对常用自然语言处理技术进行系统评估，以编纂临床笔记。Systematic evaluation of common natural language processing techniques to codify clinical notes.-医云文献数字医云科研云海量医学决策数据服务

Abstract：

Proper codification of medical diagnoses and procedures is essential for optimized health care management, quality improvement, research, and reimbursement tasks within large healthcare systems. Assignment of diagnostic or procedure codes is a tedious manual process, often prone to human error. Natural Language Processing (NLP) has been suggested to facilitate this manual codification process. Yet, little is known on best practices to utilize NLP for such applications. With Large Language Models (LLMs) becoming more ubiquitous in daily life, it is critical to remember, not every task requires that level of resource and effort. Here we comprehensively assessed the performance of common NLP techniques to predict current procedural terminology (CPT) from operative notes.
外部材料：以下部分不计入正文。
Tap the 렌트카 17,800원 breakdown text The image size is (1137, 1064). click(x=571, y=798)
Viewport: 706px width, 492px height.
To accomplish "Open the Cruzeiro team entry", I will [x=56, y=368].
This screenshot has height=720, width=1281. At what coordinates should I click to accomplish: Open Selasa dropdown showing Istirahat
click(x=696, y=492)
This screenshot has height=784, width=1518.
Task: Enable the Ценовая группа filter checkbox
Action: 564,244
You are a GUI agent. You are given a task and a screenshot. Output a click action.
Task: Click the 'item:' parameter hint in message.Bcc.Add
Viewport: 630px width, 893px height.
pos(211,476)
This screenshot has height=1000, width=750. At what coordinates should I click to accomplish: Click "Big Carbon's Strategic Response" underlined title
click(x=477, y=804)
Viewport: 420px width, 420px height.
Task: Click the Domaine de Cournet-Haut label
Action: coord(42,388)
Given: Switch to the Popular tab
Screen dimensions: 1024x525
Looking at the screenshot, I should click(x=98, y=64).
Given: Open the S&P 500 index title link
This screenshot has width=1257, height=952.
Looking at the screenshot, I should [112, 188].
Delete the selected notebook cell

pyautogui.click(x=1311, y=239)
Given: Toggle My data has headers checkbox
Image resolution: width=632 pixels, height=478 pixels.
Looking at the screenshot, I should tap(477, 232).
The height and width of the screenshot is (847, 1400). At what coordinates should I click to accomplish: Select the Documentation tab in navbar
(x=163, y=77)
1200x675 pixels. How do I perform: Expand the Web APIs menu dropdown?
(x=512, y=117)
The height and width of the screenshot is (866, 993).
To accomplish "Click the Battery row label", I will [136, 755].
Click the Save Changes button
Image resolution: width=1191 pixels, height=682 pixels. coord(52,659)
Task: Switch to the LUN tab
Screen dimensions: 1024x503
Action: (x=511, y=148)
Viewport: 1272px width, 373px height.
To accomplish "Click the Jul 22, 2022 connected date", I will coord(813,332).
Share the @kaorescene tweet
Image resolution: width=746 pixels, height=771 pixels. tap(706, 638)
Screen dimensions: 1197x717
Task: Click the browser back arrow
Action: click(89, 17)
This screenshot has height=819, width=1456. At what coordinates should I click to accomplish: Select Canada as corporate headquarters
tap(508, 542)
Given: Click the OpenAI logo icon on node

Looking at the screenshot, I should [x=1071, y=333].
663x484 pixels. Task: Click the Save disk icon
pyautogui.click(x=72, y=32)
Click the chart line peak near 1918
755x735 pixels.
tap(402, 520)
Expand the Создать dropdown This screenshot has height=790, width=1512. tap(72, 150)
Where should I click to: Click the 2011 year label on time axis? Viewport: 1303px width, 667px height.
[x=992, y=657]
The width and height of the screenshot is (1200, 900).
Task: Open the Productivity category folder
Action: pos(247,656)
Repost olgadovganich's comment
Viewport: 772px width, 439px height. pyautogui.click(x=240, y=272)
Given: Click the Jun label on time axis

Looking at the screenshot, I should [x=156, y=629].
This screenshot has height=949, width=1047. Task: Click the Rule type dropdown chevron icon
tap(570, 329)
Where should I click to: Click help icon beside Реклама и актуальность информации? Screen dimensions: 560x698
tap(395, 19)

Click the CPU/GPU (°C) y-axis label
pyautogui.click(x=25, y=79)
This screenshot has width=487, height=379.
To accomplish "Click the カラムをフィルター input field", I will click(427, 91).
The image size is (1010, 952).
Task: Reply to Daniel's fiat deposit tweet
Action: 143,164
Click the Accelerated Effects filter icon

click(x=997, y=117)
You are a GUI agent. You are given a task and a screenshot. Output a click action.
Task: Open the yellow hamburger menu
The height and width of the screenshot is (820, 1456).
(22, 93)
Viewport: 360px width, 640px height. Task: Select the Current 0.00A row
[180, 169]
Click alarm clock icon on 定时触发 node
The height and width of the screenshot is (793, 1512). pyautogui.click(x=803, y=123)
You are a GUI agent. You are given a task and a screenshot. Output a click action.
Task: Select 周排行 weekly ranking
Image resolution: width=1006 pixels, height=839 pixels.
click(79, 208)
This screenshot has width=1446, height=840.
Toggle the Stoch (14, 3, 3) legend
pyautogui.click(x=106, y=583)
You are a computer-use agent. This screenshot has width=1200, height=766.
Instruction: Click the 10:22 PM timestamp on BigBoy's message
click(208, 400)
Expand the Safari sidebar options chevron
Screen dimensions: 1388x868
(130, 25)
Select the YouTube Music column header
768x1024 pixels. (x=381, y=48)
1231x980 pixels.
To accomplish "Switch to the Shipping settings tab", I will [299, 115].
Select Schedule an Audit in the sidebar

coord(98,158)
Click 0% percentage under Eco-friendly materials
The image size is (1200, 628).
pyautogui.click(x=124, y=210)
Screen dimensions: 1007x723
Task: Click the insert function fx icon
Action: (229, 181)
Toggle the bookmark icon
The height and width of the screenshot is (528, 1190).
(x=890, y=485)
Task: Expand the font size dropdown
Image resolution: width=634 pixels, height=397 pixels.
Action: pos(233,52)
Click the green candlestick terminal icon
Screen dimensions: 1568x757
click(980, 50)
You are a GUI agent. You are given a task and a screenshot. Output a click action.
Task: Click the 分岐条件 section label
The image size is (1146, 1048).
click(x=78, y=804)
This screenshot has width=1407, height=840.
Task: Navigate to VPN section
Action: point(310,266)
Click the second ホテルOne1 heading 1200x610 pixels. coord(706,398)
CPT codes are commonly used to track surgical procedures and interventions and are the primary means for reimbursement. Our analysis of 100 most common musculoskeletal CPT codes suggest that traditional approaches can outperform more resource intensive approaches like BERT significantly (P-value = 4.4e-17) with average AUROC of 0.96 and accuracy of 0.97, in addition to providing interpretability which can be very helpful and even crucial in the clinical domain. We also proposed a complexity measure to quantify the complexity of a classification task and how this measure could influence the effect of dataset size on model\'s performance. Finally, we provide preliminary evidence that NLP can help minimize the codification error, including mislabeling due to human error.

摘要：

正确编纂医疗诊断和程序对于优化医疗保健管理至关重要，质量改进,研究,以及大型医疗保健系统内的报销任务。诊断或程序代码的分配是一个繁琐的手动过程，往往容易出现人为错误。已经建议自然语言处理(NLP)来促进这种手动编码过程。然而，对于将NLP用于此类应用的最佳实践知之甚少。随着大型语言模型（LLM）在日常生活中变得越来越普遍，重要的是要记住,不是每项任务都需要这样的资源和努力。在这里，我们全面评估了常用NLP技术的性能，以从操作注释中预测当前的程序术语（CPT）。CPT代码通常用于跟踪外科手术和干预措施，并且是报销的主要手段。我们对100个最常见的肌肉骨骼CPT代码的分析表明，传统方法可以显着优于BERT等资源密集型方法（P值=4.4e-17），平均AUROC为0.96，准确性为0.97，此外还提供了可解释性，这在临床领域非常有用，甚至至关重要。我们还提出了一种复杂性度量来量化分类任务的复杂性，以及该度量如何影响数据集大小对模型性能的影响。最后,我们提供了初步证据，证明NLP可以帮助最小化编码错误，包括由于人为错误而导致的错误标签。